Residents of the Soviet Union once traveled far outside their cities, tuning their radios to pick up broadcasts of so-called "enemy voices" promoting life in the Western world, programs like Voice of America and Radio Liberty.

Little did they know that halfway around the world, Minnesotans were getting a glimpse of life in the U.S.S.R. thanks to an unusual show on public television: "Channel 3 Moscow."

The show aired on Twin Cities Public Television (TPT) from 1985 to 1988. It was a mashup of clips from the Soviet news program "Vremya," presented along with commentary. And it was so novel at the time that it garnered a write-up in the New York Times.

Barry Cipra recently heard about the show from former TPT producer Bill Hanley. He felt it had new relevance today in light of the war in Ukraine and the criticism of journalism in Russia. Cipra turned to Curious Minnesota, the Star Tribune's reader-powered reporting project, to learn more about the program.

• **Given data**:
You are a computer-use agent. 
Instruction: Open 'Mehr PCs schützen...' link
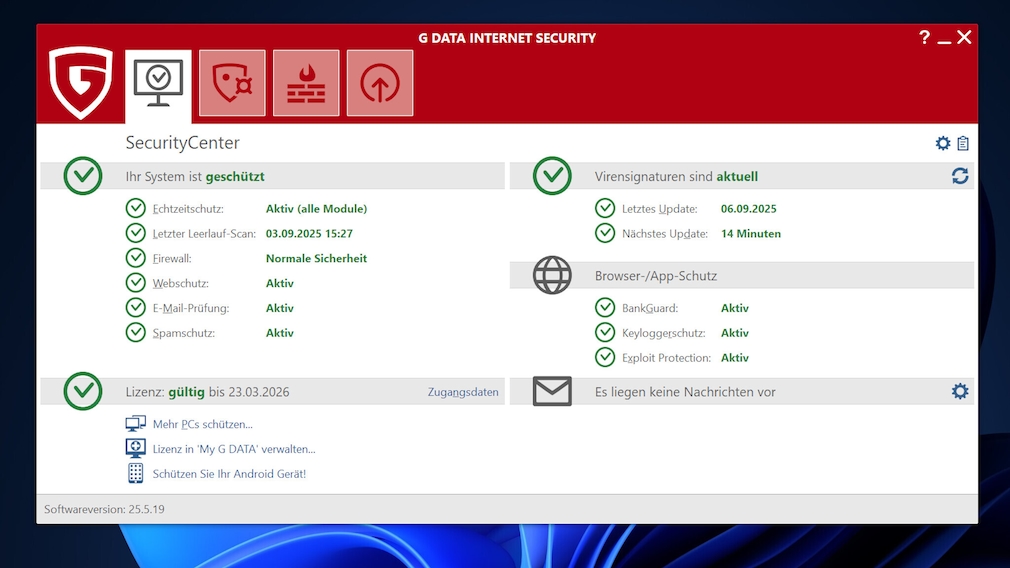point(202,424)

• **To be done**:
1. Repeat the stretch of the Channel 3 Moscow article from "Residents of the" through "New York Times.".
2. Which radio and television programs are named in the Channel 3 Moscow article?

• **Response list**:
1.
Residents of the Soviet Union once traveled far outside their cities, tuning their radios to pick up broadcasts of so-called "enemy voices" promoting life in the Western world, programs like Voice of America and Radio Liberty.

Little did they know that halfway around the world, Minnesotans were getting a glimpse of life in the U.S.S.R. thanks to an unusual show on public television: "Channel 3 Moscow."

The show aired on Twin Cities Public Television (TPT) from 1985 to 1988. It was a mashup of clips from the Soviet news program "Vremya," presented along with commentary. And it was so novel at the time that it garnered a write-up in the New York Times.

2.
- Voice of America
- Radio Liberty
- Channel 3 Moscow
- Vremya